Understanding the Practices, Perceptions, and (Dis)Trust of Generative AI among Instructors: A Mixed-methods Study in the U.S. Higher Education
Wenhan Lyu, Shuang Zhang, Tingting, Chung, Yifan Sun, Yixuan Zhang
TL;DR
This paper investigates how instructors in U.S. higher education perceive and engage with Generative AI (GenAI), focusing on practices, attitudes, and the dynamics of trust and distrust. Using a mixed-methods design with a survey of 178 instructors at a Mid-Atlantic university (March 2024) plus qualitative open-ended responses, the study finds a gap between familiarity with GenAI concepts and actual use in instructional tasks, and demonstrates that trust and distrust are related yet distinct constructs that can co-exist. The results show that familiarity tends to align with higher trust, while distrust often correlates with limited familiarity, with notable differences across teaching levels (undergraduate vs. graduate). The authors discuss implications for platform design, training, and policy to calibrate (dis)trust, highlighting ethical and environmental concerns, and advocating evidence-based interventions to integrate GenAI into teaching while maintaining academic integrity and learning outcomes.
Abstract
Generative AI (GenAI) has brought opportunities and challenges for higher education as it integrates into teaching and learning environments. As instructors navigate this new landscape, understanding their engagement with and attitudes toward GenAI is crucial. We surveyed 178 instructors from a single U.S. university to examine their current practices, perceptions, trust, and distrust of GenAI in higher education in March 2024. While most surveyed instructors reported moderate to high familiarity with GenAI-related concepts, their actual use of GenAI tools for direct instructional tasks remained limited.

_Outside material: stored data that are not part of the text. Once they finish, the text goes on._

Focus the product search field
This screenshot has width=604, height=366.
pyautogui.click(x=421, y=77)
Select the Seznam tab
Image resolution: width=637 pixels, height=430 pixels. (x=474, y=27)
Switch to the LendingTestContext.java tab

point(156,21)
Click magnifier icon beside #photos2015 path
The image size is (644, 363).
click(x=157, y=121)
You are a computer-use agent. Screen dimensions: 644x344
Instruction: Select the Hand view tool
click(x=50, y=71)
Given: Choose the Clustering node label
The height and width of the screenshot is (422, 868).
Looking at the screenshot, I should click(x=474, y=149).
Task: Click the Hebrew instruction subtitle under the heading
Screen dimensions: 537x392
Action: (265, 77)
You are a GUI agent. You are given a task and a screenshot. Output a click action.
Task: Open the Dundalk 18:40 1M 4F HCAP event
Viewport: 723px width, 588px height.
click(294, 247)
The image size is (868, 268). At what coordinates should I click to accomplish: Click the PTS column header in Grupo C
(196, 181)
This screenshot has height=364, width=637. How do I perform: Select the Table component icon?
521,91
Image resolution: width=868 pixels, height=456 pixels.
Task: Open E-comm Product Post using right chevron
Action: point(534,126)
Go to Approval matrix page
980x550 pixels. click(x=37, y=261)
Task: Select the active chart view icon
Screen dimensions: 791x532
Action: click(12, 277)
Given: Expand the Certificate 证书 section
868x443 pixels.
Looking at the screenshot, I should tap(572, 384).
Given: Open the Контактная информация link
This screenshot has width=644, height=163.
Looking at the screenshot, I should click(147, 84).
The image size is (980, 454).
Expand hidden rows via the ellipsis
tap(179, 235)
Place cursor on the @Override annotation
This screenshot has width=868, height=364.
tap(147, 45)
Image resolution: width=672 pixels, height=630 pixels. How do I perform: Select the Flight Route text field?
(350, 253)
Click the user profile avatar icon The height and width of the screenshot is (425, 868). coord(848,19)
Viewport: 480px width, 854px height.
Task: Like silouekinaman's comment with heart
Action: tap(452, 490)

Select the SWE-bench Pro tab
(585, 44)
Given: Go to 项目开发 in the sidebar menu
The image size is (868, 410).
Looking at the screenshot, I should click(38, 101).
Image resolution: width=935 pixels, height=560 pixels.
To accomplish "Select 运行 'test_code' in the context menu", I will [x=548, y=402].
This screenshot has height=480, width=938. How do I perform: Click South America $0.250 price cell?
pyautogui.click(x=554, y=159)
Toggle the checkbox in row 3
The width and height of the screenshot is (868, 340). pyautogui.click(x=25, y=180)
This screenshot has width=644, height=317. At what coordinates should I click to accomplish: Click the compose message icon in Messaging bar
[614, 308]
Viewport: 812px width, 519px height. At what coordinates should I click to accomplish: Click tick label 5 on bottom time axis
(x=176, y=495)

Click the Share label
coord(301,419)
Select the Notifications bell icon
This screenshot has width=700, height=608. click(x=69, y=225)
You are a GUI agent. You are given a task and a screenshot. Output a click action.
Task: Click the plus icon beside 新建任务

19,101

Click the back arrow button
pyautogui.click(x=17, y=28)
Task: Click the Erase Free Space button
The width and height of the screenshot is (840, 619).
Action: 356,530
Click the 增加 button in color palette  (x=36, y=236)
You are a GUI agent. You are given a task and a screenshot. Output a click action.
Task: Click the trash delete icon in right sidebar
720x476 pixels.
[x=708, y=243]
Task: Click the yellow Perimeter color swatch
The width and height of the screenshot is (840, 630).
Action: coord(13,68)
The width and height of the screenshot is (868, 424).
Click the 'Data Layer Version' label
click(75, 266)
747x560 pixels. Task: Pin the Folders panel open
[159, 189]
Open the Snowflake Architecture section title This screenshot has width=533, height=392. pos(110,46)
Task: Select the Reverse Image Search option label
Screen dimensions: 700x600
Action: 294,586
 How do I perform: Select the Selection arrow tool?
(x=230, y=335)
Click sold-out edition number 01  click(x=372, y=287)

Our quantitative results show that trust and distrust in GenAI are related yet distinct; high trust does not necessarily imply low distrust, and vice versa. We also found significant differences in surveyed instructors' familiarity with GenAI across different trust and distrust groups. Our qualitative results show nuanced manifestations of trust and distrust among surveyed instructors and various approaches to support calibrated trust in GenAI. We discuss practical implications focused on (dis)trust calibration among instructors.